• **Raw data**
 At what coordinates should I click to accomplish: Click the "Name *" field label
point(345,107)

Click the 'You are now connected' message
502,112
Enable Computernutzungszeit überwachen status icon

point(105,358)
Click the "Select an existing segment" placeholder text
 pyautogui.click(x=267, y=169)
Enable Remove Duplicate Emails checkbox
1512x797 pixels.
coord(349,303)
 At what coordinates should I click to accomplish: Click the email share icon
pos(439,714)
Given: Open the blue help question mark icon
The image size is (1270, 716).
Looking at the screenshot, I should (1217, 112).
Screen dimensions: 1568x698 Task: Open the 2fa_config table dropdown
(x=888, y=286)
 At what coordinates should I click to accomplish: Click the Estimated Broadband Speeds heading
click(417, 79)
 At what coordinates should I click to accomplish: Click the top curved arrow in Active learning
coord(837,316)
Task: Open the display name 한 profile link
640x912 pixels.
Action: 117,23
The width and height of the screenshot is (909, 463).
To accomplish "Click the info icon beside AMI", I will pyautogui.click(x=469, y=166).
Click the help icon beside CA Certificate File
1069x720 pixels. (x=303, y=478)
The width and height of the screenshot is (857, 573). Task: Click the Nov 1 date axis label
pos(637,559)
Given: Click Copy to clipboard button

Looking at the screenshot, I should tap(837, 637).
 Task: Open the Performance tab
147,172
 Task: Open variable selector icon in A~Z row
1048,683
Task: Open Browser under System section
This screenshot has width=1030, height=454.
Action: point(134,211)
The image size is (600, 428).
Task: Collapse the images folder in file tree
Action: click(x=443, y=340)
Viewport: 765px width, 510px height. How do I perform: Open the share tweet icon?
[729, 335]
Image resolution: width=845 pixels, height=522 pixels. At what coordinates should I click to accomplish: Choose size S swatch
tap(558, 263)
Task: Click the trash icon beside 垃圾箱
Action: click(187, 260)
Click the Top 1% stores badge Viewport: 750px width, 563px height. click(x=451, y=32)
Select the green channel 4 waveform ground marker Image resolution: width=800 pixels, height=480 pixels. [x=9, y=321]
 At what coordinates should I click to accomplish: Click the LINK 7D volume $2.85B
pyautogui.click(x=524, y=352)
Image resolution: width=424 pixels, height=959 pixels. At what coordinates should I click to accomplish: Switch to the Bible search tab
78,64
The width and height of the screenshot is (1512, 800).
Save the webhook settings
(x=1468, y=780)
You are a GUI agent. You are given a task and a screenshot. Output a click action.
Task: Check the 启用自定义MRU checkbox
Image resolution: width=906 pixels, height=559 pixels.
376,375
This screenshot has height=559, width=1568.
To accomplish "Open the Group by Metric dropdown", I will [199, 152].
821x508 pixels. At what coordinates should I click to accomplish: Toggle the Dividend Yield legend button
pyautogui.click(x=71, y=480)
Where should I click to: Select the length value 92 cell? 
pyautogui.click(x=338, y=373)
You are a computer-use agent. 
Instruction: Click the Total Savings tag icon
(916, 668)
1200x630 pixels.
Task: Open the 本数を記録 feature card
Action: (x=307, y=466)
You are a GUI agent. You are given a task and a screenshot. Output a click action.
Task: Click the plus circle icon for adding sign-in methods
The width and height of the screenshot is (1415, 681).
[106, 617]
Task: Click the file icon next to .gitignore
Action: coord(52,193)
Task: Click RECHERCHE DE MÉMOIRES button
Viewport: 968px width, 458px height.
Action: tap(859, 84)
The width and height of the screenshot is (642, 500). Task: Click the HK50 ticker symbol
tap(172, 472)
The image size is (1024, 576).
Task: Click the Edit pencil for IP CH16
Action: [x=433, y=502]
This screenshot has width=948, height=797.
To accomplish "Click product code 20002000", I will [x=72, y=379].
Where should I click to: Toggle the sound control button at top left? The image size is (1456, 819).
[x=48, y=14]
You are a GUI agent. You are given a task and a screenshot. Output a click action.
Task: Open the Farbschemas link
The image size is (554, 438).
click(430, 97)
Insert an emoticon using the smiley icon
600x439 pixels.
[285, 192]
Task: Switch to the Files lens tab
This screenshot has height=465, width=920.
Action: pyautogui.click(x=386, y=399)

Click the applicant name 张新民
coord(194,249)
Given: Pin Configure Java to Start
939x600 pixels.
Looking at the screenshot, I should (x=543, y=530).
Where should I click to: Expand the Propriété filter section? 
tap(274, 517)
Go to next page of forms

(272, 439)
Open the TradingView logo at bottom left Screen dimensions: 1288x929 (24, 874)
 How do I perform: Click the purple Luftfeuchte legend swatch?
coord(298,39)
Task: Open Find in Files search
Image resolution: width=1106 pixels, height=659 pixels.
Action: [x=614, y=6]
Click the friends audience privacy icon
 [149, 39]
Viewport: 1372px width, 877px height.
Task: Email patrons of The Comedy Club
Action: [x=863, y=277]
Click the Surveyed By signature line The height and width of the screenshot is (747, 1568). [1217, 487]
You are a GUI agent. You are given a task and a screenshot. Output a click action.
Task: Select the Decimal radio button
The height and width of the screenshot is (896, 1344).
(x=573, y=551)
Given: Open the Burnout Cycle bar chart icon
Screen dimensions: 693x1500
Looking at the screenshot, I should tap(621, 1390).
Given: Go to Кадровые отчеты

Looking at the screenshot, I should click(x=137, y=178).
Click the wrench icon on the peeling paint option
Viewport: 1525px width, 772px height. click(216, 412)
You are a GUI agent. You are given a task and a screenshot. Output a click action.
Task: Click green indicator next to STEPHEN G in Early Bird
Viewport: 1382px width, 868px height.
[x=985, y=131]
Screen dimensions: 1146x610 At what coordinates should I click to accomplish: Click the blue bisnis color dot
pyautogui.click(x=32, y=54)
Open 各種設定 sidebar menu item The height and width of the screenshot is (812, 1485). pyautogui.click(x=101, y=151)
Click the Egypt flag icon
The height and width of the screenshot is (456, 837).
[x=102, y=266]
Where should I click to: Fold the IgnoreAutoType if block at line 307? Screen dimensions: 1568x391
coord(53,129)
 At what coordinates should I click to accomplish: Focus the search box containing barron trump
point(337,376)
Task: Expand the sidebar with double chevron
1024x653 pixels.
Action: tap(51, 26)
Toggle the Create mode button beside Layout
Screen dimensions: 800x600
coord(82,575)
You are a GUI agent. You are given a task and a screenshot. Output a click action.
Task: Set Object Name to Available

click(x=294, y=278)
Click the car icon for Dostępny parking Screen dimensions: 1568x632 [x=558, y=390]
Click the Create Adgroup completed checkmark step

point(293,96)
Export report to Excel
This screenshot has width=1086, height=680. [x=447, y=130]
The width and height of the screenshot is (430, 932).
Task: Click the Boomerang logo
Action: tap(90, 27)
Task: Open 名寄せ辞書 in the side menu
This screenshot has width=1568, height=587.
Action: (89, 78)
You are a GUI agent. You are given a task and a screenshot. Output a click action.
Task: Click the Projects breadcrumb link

• **Problem to solve**
The answer should repeat every line of the listing exactly.

• **Answer to this problem**
 At what coordinates should I click to accomplish: Click the "Name *" field label
point(345,107)

Click the 'You are now connected' message
502,112
Enable Computernutzungszeit überwachen status icon

point(105,358)
Click the "Select an existing segment" placeholder text
 pyautogui.click(x=267, y=169)
Enable Remove Duplicate Emails checkbox
1512x797 pixels.
coord(349,303)
 At what coordinates should I click to accomplish: Click the email share icon
pos(439,714)
Given: Open the blue help question mark icon
The image size is (1270, 716).
Looking at the screenshot, I should (1217, 112).
Screen dimensions: 1568x698 Task: Open the 2fa_config table dropdown
(x=888, y=286)
 At what coordinates should I click to accomplish: Click the Estimated Broadband Speeds heading
click(417, 79)
 At what coordinates should I click to accomplish: Click the top curved arrow in Active learning
coord(837,316)
Task: Open the display name 한 profile link
640x912 pixels.
Action: 117,23
The width and height of the screenshot is (909, 463).
To accomplish "Click the info icon beside AMI", I will pyautogui.click(x=469, y=166).
Click the help icon beside CA Certificate File
1069x720 pixels. (x=303, y=478)
The width and height of the screenshot is (857, 573). Task: Click the Nov 1 date axis label
pos(637,559)
Given: Click Copy to clipboard button

Looking at the screenshot, I should tap(837, 637).
 Task: Open the Performance tab
147,172
 Task: Open variable selector icon in A~Z row
1048,683
Task: Open Browser under System section
This screenshot has width=1030, height=454.
Action: point(134,211)
The image size is (600, 428).
Task: Collapse the images folder in file tree
Action: click(x=443, y=340)
Viewport: 765px width, 510px height. How do I perform: Open the share tweet icon?
[729, 335]
Image resolution: width=845 pixels, height=522 pixels. At what coordinates should I click to accomplish: Choose size S swatch
tap(558, 263)
Task: Click the trash icon beside 垃圾箱
Action: click(187, 260)
Click the Top 1% stores badge Viewport: 750px width, 563px height. click(x=451, y=32)
Select the green channel 4 waveform ground marker Image resolution: width=800 pixels, height=480 pixels. [x=9, y=321]
 At what coordinates should I click to accomplish: Click the LINK 7D volume $2.85B
pyautogui.click(x=524, y=352)
Image resolution: width=424 pixels, height=959 pixels. At what coordinates should I click to accomplish: Switch to the Bible search tab
78,64
The width and height of the screenshot is (1512, 800).
Save the webhook settings
(x=1468, y=780)
You are a GUI agent. You are given a task and a screenshot. Output a click action.
Task: Check the 启用自定义MRU checkbox
Image resolution: width=906 pixels, height=559 pixels.
376,375
This screenshot has height=559, width=1568.
To accomplish "Open the Group by Metric dropdown", I will [199, 152].
821x508 pixels. At what coordinates should I click to accomplish: Toggle the Dividend Yield legend button
pyautogui.click(x=71, y=480)
Where should I click to: Select the length value 92 cell? 
pyautogui.click(x=338, y=373)
You are a computer-use agent. 
Instruction: Click the Total Savings tag icon
(916, 668)
1200x630 pixels.
Task: Open the 本数を記録 feature card
Action: (x=307, y=466)
You are a GUI agent. You are given a task and a screenshot. Output a click action.
Task: Click the plus circle icon for adding sign-in methods
The width and height of the screenshot is (1415, 681).
[106, 617]
Task: Click the file icon next to .gitignore
Action: coord(52,193)
Task: Click RECHERCHE DE MÉMOIRES button
Viewport: 968px width, 458px height.
Action: tap(859, 84)
The width and height of the screenshot is (642, 500). Task: Click the HK50 ticker symbol
tap(172, 472)
The image size is (1024, 576).
Task: Click the Edit pencil for IP CH16
Action: [x=433, y=502]
This screenshot has width=948, height=797.
To accomplish "Click product code 20002000", I will [x=72, y=379].
Where should I click to: Toggle the sound control button at top left? The image size is (1456, 819).
[x=48, y=14]
You are a GUI agent. You are given a task and a screenshot. Output a click action.
Task: Open the Farbschemas link
The image size is (554, 438).
click(430, 97)
Insert an emoticon using the smiley icon
600x439 pixels.
[285, 192]
Task: Switch to the Files lens tab
This screenshot has height=465, width=920.
Action: pyautogui.click(x=386, y=399)

Click the applicant name 张新民
coord(194,249)
Given: Pin Configure Java to Start
939x600 pixels.
Looking at the screenshot, I should (x=543, y=530).
Where should I click to: Expand the Propriété filter section? 
tap(274, 517)
Go to next page of forms

(272, 439)
Open the TradingView logo at bottom left Screen dimensions: 1288x929 (24, 874)
 How do I perform: Click the purple Luftfeuchte legend swatch?
coord(298,39)
Task: Open Find in Files search
Image resolution: width=1106 pixels, height=659 pixels.
Action: [x=614, y=6]
Click the friends audience privacy icon
 [149, 39]
Viewport: 1372px width, 877px height.
Task: Email patrons of The Comedy Club
Action: [x=863, y=277]
Click the Surveyed By signature line The height and width of the screenshot is (747, 1568). [1217, 487]
You are a GUI agent. You are given a task and a screenshot. Output a click action.
Task: Select the Decimal radio button
The height and width of the screenshot is (896, 1344).
(x=573, y=551)
Given: Open the Burnout Cycle bar chart icon
Screen dimensions: 693x1500
Looking at the screenshot, I should tap(621, 1390).
Given: Go to Кадровые отчеты

Looking at the screenshot, I should click(x=137, y=178).
Click the wrench icon on the peeling paint option
Viewport: 1525px width, 772px height. click(216, 412)
You are a GUI agent. You are given a task and a screenshot. Output a click action.
Task: Click green indicator next to STEPHEN G in Early Bird
Viewport: 1382px width, 868px height.
[x=985, y=131]
Screen dimensions: 1146x610 At what coordinates should I click to accomplish: Click the blue bisnis color dot
pyautogui.click(x=32, y=54)
Open 各種設定 sidebar menu item The height and width of the screenshot is (812, 1485). pyautogui.click(x=101, y=151)
Click the Egypt flag icon
The height and width of the screenshot is (456, 837).
[x=102, y=266]
Where should I click to: Fold the IgnoreAutoType if block at line 307? Screen dimensions: 1568x391
coord(53,129)
 At what coordinates should I click to accomplish: Focus the search box containing barron trump
point(337,376)
Task: Expand the sidebar with double chevron
1024x653 pixels.
Action: tap(51, 26)
Toggle the Create mode button beside Layout
Screen dimensions: 800x600
coord(82,575)
You are a GUI agent. You are given a task and a screenshot. Output a click action.
Task: Set Object Name to Available

click(x=294, y=278)
Click the car icon for Dostępny parking Screen dimensions: 1568x632 [x=558, y=390]
Click the Create Adgroup completed checkmark step

point(293,96)
Export report to Excel
This screenshot has width=1086, height=680. [x=447, y=130]
The width and height of the screenshot is (430, 932).
Task: Click the Boomerang logo
Action: tap(90, 27)
Task: Open 名寄せ辞書 in the side menu
This screenshot has width=1568, height=587.
Action: (89, 78)
You are a GUI agent. You are given a task and a screenshot. Output a click action.
Task: Click the Projects breadcrumb link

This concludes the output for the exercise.